Of course, there are numerous viewing opportunities throughout the state. “Many professional birders who lead tour groups worldwide live in Tucson because it has so many opportunities to see neat birds,” notes Babbitt. A favorite destination in the south is the Chiricahua Mountains. “You can
spot almost 200 species in 24 hours going through the different habitats,” the author adds.
Hummingbirds are particularly plentiful in the southern reaches of the state. “In Phoenix, we could see three or four different species during the migration season; southeastern Arizona can see 11 or 12 varieties, especially in July and August, including the rare blue-throated and Rivoli’s hummingbirds,” says Babbitt. Elegant trogons, varied buntings, rufous-capped warblers and green kingfishers also draw ornithophiles to our border regions.
The author also points out some under-birded but fascinating areas in Northern Arizona, including locations on the Navajo and Hopi reservations, the North Rim of the Grand Canyon and the San Francisco Peaks north of Flagstaff. “In the fall, there is a phenomenal migration of raptors across the Grand Canyon at Yaki Point,” says Babbitt. “Sometimes there will be six or seven hawks of various species in view. It’s one of the most spellbinding and magnificent sights you can see.”
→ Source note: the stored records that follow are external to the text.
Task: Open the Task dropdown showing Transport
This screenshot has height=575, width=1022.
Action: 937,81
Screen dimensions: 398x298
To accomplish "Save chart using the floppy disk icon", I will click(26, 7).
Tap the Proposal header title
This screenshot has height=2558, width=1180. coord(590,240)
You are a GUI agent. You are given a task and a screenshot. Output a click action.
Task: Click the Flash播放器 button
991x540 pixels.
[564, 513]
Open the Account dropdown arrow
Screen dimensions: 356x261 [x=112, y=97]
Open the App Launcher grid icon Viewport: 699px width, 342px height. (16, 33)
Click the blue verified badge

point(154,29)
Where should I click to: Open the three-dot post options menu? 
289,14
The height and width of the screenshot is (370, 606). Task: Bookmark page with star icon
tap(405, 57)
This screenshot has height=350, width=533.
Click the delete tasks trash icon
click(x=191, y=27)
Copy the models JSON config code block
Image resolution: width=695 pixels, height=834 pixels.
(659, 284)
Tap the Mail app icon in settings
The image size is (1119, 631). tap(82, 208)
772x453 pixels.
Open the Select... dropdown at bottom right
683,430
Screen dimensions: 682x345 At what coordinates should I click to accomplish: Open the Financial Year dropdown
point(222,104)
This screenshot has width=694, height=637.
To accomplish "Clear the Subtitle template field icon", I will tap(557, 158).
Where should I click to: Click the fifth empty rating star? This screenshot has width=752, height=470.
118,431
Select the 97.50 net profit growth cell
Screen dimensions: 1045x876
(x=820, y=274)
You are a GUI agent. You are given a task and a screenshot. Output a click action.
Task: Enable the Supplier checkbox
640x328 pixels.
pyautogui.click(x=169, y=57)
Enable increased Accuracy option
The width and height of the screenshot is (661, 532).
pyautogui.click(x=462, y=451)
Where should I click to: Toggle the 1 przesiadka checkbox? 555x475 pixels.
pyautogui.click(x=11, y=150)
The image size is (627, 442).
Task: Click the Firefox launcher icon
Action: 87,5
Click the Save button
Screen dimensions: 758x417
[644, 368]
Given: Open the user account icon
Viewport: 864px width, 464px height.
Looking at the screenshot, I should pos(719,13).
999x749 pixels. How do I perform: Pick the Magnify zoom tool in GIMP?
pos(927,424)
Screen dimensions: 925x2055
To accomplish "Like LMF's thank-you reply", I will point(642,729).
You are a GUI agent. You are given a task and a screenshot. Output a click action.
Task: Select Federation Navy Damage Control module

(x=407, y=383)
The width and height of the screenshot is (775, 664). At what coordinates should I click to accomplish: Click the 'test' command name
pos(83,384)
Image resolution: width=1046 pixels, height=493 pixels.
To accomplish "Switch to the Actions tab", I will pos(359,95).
“The easiest way to start birding is to get a pair of binoculars and a field identification guide and head out to one of the four places in Phoenix that I mentioned,” says Babbitt, who adds that there are many local resources that can help, especially for beginning birders. For example, in Phoenix, Desert Botanical Garden and the Nina Mason Pulliam Rio Salado Audubon Center offer weekly guided bird walks. “There’s ample opportunity if you want to do it on your own or go with a group and learn that way,” the author assures.